Le personnage de la mère (Érika Gagnon), qui intervient à la fin de chaque épisode pour tenter de sauver in extremis une situation de plus en plus désespérée, dira : « Pour travailler, moins t’as d’opinions, plus t’es apprécié. » Le texte n’est pas que très drôle (Sylvio Manuel Arriola en triple employé est hilarant!); il est également intelligent et incisif. Durant l’échange suivant cette première lecture des Lundis du Trident, Jonathan Gagnon, qui incarnait Ohne, nous a parlé de la difficulté (qu’il a merveilleusement surmontée, croyez-moi!) à s’exprimer par phrases ainsi tronquées d’éléments si habituels au langage « normal ».
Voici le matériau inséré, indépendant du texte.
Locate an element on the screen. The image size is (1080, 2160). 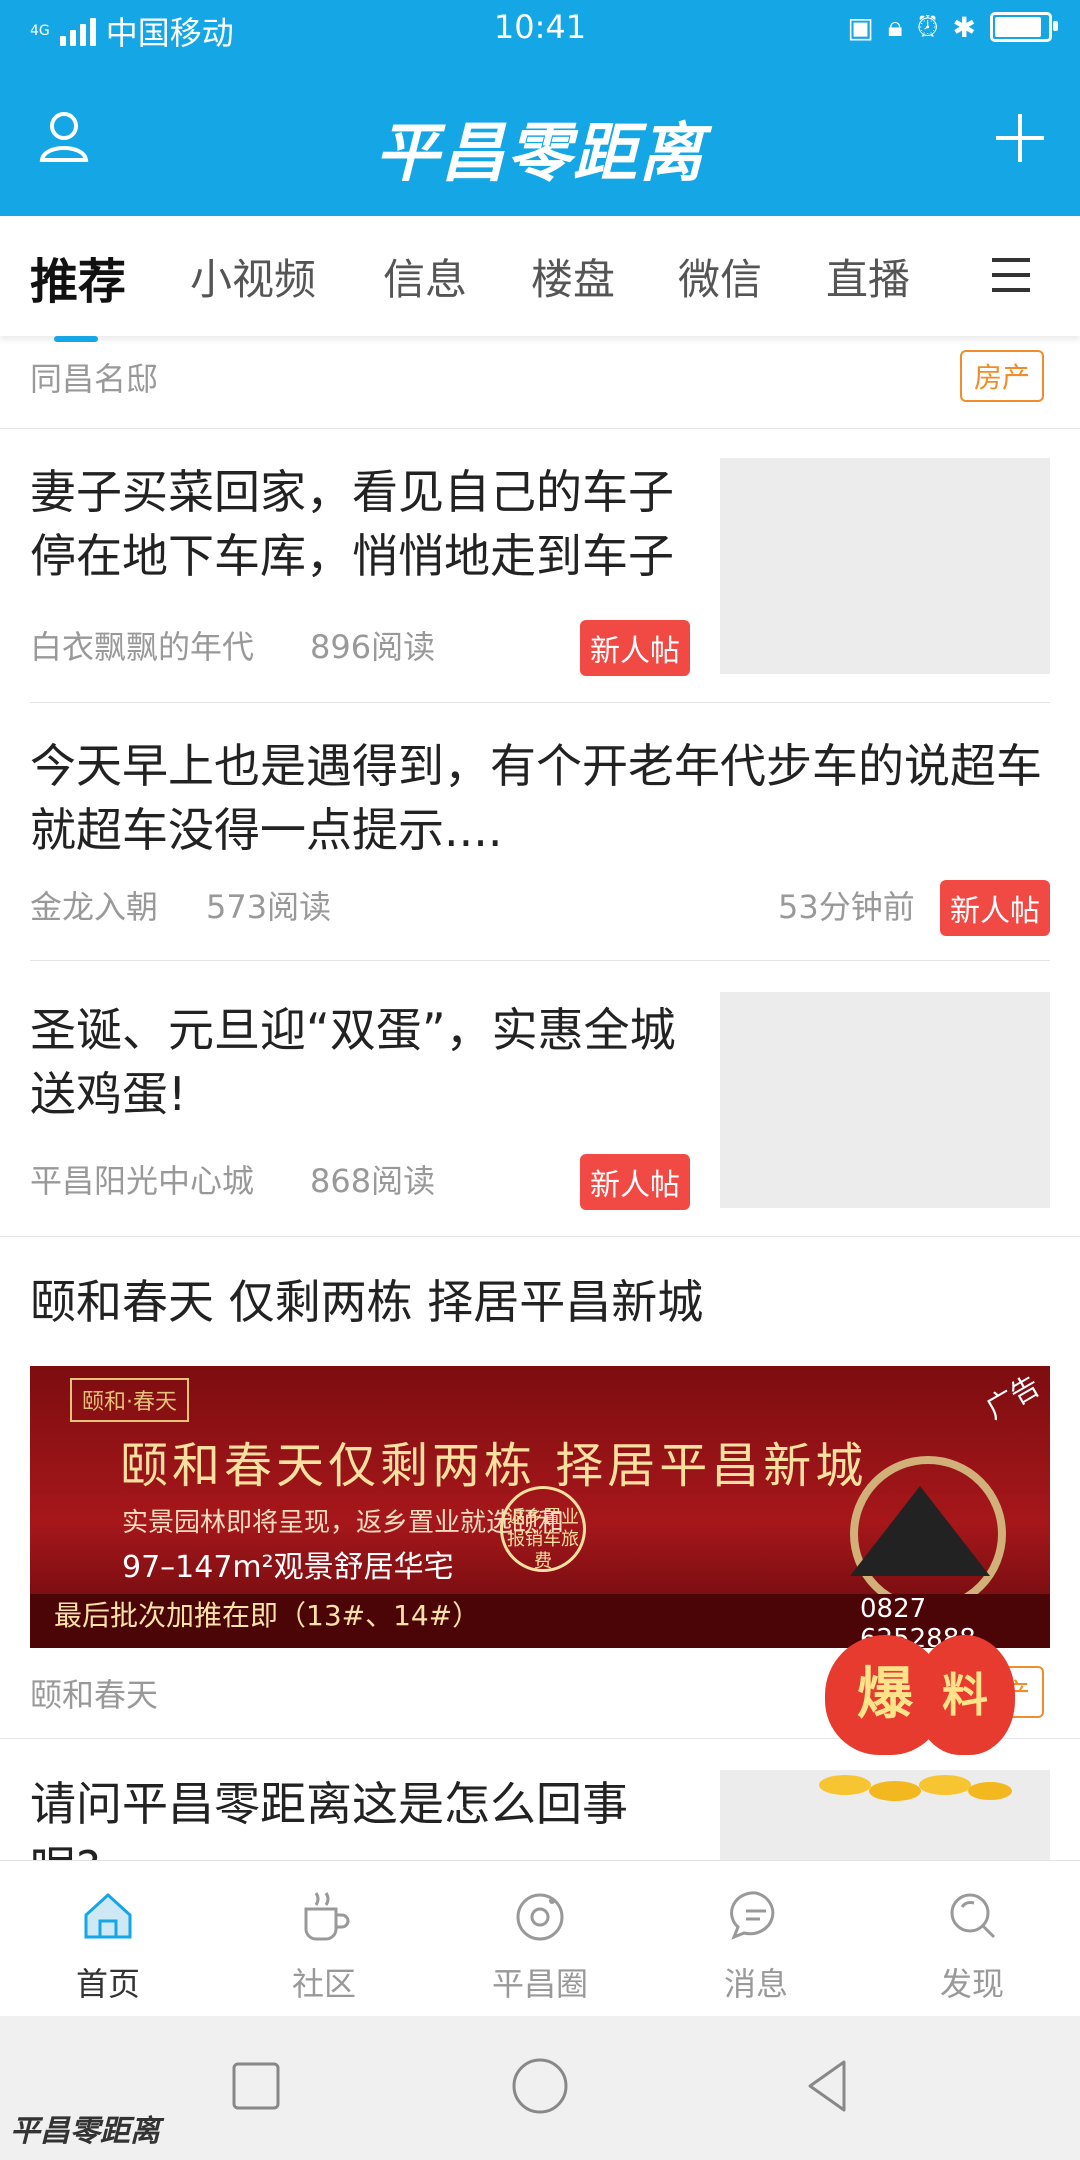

Le jeune auteur bruxellois Dominique Wittorski se sert du personnage de la mère pour nous offrir quelques statistiques sur les difficultés d’expression d’un nombre important de personnes – effarant! Il l’utilise encore pour souligner l’inaptitude du système à traiter les cas particuliers. La mère dit par exemple du fameux formulaire bleu si difficile à remplir que c’est à l’employé qu’il procure du travail, non à son fils… Les trois parties de la pièce proposées comportent suffisamment de variantes pour ne pas tomber dans le répétitif. L’ironie, la surprise et la drôlerie maintiennent au contraire notre intérêt durant toute l’heure et demie du spectacle.
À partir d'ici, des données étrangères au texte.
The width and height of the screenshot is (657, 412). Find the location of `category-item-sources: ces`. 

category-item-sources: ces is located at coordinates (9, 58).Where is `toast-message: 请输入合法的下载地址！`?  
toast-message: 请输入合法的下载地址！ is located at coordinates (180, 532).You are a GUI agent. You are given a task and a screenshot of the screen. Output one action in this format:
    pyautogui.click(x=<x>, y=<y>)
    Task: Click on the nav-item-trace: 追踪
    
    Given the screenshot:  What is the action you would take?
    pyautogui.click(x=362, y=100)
Véronique Côté, responsable de la mise en lecture, nous a fait remarquer combien cette difficulté langagière a tendance à se répandre, avec la manière dont nos adolescents clavardent maintenant sur le Net. Un spectateur a rapporté cette intéressante réflexion d’un philosophe dont j’oublie le nom : l’homme s’est trompé en inventant le langage – si lent et souvent inadéquat – pour traduire une pensée rapide et subtile. Peut-être devrions-nous cesser de parler et nous tourner vers une autre forme de communication plus satisfaisante, moins frustrante…

L’auteur nous offre ici tout un exercice de style, véhiculant qui plus est un message social d’une grande richesse. L’une de ses notes accompagnant le texte disait : « La société intègre ou élimine »…

On doit également à Dominique Wittorski des courts métrages (Bosna Airlines — Vol 8487, Correspondances). Au théâtre, il a écrit une dizaine de pièces, dont Vermeer, beau bleu, qui a remporté en 2000 le Prix de l'Union des artistes de Bruxelles. Comédienne, metteure en scène et directrice artistique du Théâtre [mo], Véronique Côté a reçu le Masque de la révélation pour sa mise en scène de la pièce Une année sans été lors de la Soirée des masques 2004.

Les billets sont en vente à la billetterie du Grand Théâtre de Québec au coût de 2 $ pour les abonnés et les étudiants et de 6 $ pour le grand public. De l’excellent théâtre, à bon compte! Les Lundis du Trident sont présentés à la salle Octave-Crémazie à 20 h, en collaboration avec le Grand Théâtre de Québec. Les prochains auront lieu les 22 novembre, 14 mars et 25 avril.